En 2021, les plateformes de bioinformatiques se développent par dizaines, chacune avec ses attendus, en respectant plus ou moins les mêmes modélisations ontologiques et avec une utilisation qui ne se fait que par les chercheurs maîtrisant ces ontologies et les modèles d’apprentissage. La recherche se développe alors sur l’amélioration des algorithmes, par exemple pour tenir compte de la structure ontologique des connaissances. La médecine personnalisée, promesse du PFMG 2025, attendra l’avancement du plan pour se généraliser.
 

3. PsyCARE, la prévention en ligne de mire

 
La schizophrénie et la psychose chronique sont parmi les troubles les plus invalidants qui frappent les adolescents et les jeunes adultes, impliquant des troubles cognitifs et une réduction de la réussite professionnelle et de la qualité de vie. Des études récentes montrent que la psychose à un stade précoce est une fenêtre d’opportunité pour prévenir son apparition ou sa progression vers la chronicité. Ainsi, l’objectif général de PsyCARE6 est d’améliorer l’intervention précoce en cas de psychose avec l’hypothèse que le renforcement de la neuroprotection et de la neuroplasticité améliorera le niveau de résilience d’un individu et atténuera l’impact négatif des anomalies précoces du développement lorsqu’il sera confronté à des facteurs de stress pendant la phase critique de l’adolescence cérébrale (entre 12-25 ans).

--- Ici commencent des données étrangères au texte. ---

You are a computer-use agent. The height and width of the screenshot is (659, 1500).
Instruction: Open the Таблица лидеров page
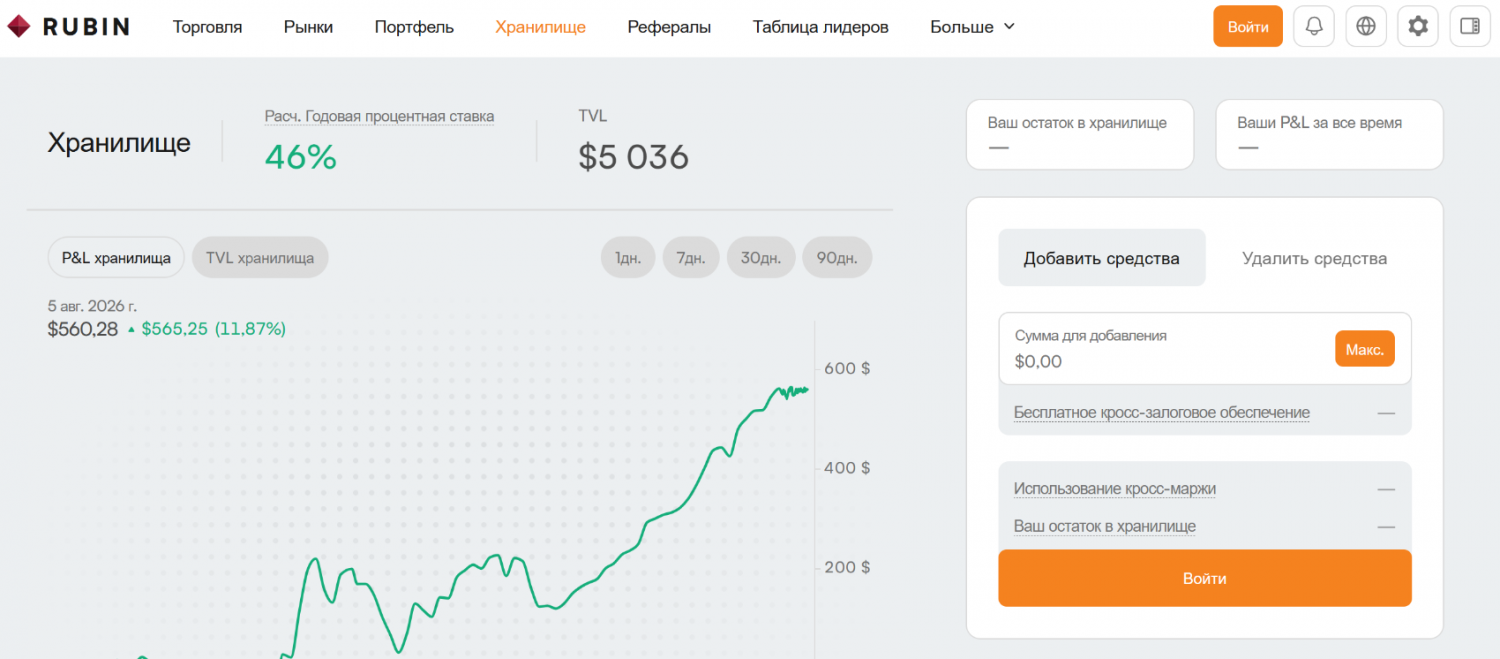coord(821,27)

Pour remplir cet objectif général, le projet PsyCARE se propose d’identifier des biomarqueurs pour améliorer le diagnostic, la détection du stade de la maladie et la prédiction du devenir fonctionnel et d’expliciter une liste de cibles pour les stratégies de modification de la maladie. Pour satisfaire ces buts, il y a un certain nombre d’outils à développer comme : de nouveaux outils portables pour le phénotypage numérique dans la pratique courante, y compris l’évaluation motrice, l’analyse automatique du texte et de la parole ; une application pour l’entraînement cognitif personnalisé et une autre centrée sur le patient facilitant la gestion des cas et l’engagement du patient. Finalement, un système d’aide à la décision guidera la stratégie thérapeutique personnalisée.

L’IA est convoquée, principalement, dans sa composante symbolique, sur le développement d’une ontologie de la psychiatrie permettant d’intégrer toutes les données et, dans sa composante numérique, sur l’élaboration des modèles de décision du système d’aide à la décision.

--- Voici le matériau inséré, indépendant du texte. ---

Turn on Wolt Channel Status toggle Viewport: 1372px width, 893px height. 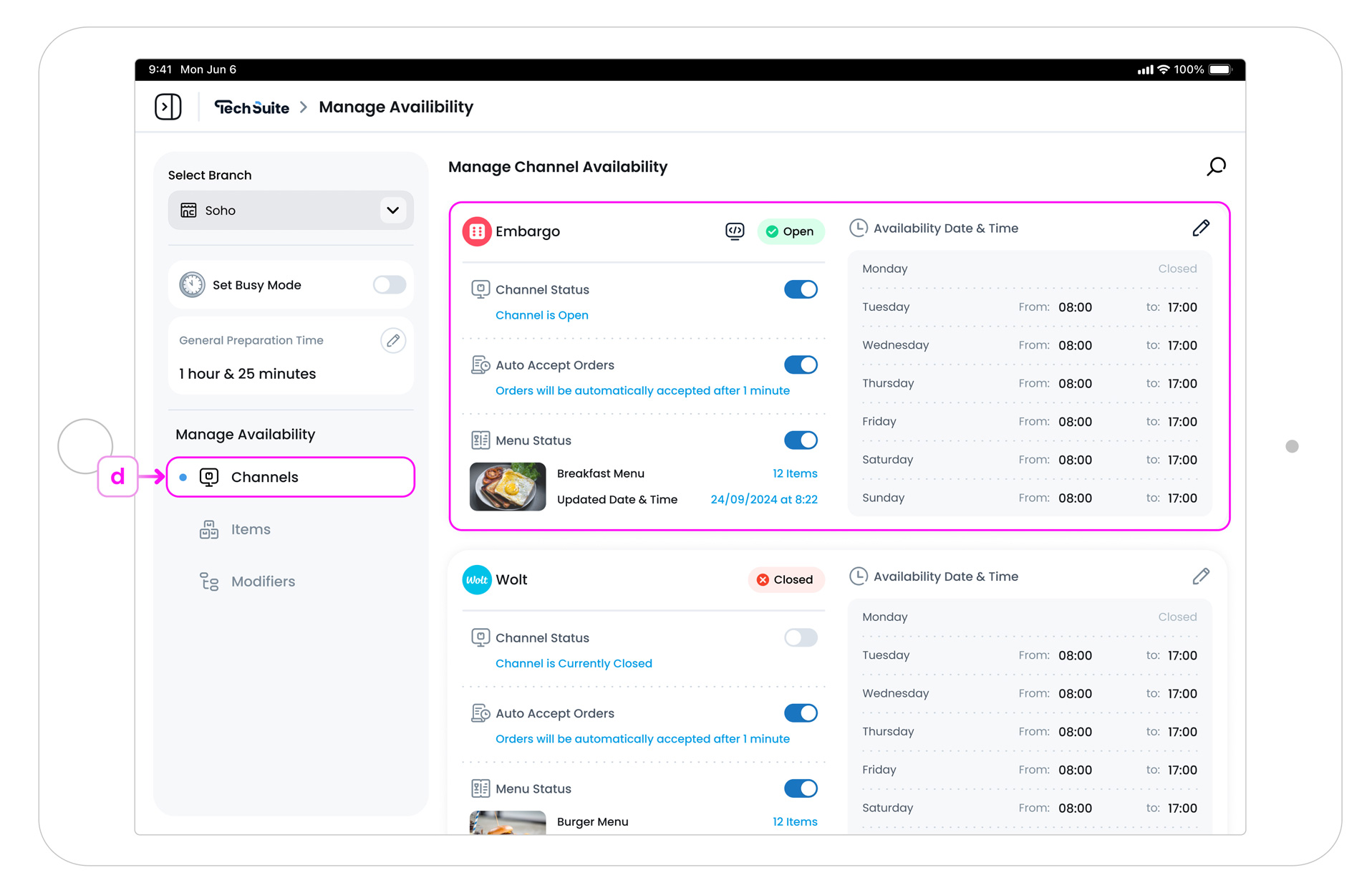pos(801,637)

PsyCARE est paradigmatique du nécessaire développement de la prévention pour la psychiatrie et d’autres domaines. Il nécessite une montée en compétence autour des outils numériques, des divers acteurs, cliniciens comme patients. Le pari n’est pas gagné mais ce sont des projets comme celui-ci qui devraient contribuer à cette montée en compétence et diminuer la dépendance des cliniciens à des informaticiens. Les outils numériques et l’IA sont aussi l’occasion de développer la prévention, une prévention personnalisée qui permettra un moindre recours aux soins.
 

4. SUOG, la combinaison raisonnée du symbolique et du numérique

 
SUOG7 est un logiciel qui vise à améliorer la qualité des examens échographiques durant la grossesse face à leur complexité croissante et aux ressources limitées des experts. SUOG fournit à l’échographiste, en temps réel et pendant l’examen, des informations pertinentes lorsqu’il est confronté à des caractéristiques inhabituelles. Il fournit des conseils intelligents itératifs (ce qu’il est pertinent de rechercher, sur la base des résultats normaux et anormaux précédents, et de l’hypothèse de diagnostic) et affiche des images échographiques pertinentes validées par des experts pour appliquer les conseils fournis.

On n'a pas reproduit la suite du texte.